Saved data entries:
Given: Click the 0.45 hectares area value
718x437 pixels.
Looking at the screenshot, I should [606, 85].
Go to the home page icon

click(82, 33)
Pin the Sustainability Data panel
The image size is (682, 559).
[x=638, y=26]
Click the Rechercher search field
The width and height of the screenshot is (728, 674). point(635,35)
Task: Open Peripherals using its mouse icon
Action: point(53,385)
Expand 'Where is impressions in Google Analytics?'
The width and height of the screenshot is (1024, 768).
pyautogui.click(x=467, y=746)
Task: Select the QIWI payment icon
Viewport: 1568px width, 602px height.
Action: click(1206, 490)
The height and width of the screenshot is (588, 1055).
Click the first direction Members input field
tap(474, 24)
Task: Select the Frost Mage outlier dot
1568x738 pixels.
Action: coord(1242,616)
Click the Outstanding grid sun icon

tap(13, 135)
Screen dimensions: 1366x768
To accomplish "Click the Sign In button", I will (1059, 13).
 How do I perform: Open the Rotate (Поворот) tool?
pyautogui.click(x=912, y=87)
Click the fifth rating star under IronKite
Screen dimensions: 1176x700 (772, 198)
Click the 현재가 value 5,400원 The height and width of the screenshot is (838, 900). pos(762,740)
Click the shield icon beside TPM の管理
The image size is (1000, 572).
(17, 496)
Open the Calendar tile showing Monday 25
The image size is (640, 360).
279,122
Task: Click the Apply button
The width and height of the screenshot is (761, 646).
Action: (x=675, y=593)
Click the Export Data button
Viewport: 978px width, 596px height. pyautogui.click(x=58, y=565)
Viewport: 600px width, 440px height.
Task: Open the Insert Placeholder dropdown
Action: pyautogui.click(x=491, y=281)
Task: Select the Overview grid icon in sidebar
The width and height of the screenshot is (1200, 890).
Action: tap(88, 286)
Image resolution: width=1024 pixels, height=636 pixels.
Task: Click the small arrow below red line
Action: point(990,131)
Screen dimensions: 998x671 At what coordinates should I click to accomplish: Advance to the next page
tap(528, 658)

### Task item
Retype the entries exactly; leave nothing out.

### Output
Given: Click the 0.45 hectares area value
718x437 pixels.
Looking at the screenshot, I should [606, 85].
Go to the home page icon

click(82, 33)
Pin the Sustainability Data panel
The image size is (682, 559).
[x=638, y=26]
Click the Rechercher search field
The width and height of the screenshot is (728, 674). point(635,35)
Task: Open Peripherals using its mouse icon
Action: point(53,385)
Expand 'Where is impressions in Google Analytics?'
The width and height of the screenshot is (1024, 768).
pyautogui.click(x=467, y=746)
Task: Select the QIWI payment icon
Viewport: 1568px width, 602px height.
Action: click(1206, 490)
The height and width of the screenshot is (588, 1055).
Click the first direction Members input field
tap(474, 24)
Task: Select the Frost Mage outlier dot
1568x738 pixels.
Action: coord(1242,616)
Click the Outstanding grid sun icon

tap(13, 135)
Screen dimensions: 1366x768
To accomplish "Click the Sign In button", I will (1059, 13).
 How do I perform: Open the Rotate (Поворот) tool?
pyautogui.click(x=912, y=87)
Click the fifth rating star under IronKite
Screen dimensions: 1176x700 (772, 198)
Click the 현재가 value 5,400원 The height and width of the screenshot is (838, 900). pos(762,740)
Click the shield icon beside TPM の管理
The image size is (1000, 572).
(17, 496)
Open the Calendar tile showing Monday 25
The image size is (640, 360).
279,122
Task: Click the Apply button
The width and height of the screenshot is (761, 646).
Action: (x=675, y=593)
Click the Export Data button
Viewport: 978px width, 596px height. pyautogui.click(x=58, y=565)
Viewport: 600px width, 440px height.
Task: Open the Insert Placeholder dropdown
Action: pyautogui.click(x=491, y=281)
Task: Select the Overview grid icon in sidebar
The width and height of the screenshot is (1200, 890).
Action: tap(88, 286)
Image resolution: width=1024 pixels, height=636 pixels.
Task: Click the small arrow below red line
Action: point(990,131)
Screen dimensions: 998x671 At what coordinates should I click to accomplish: Advance to the next page
tap(528, 658)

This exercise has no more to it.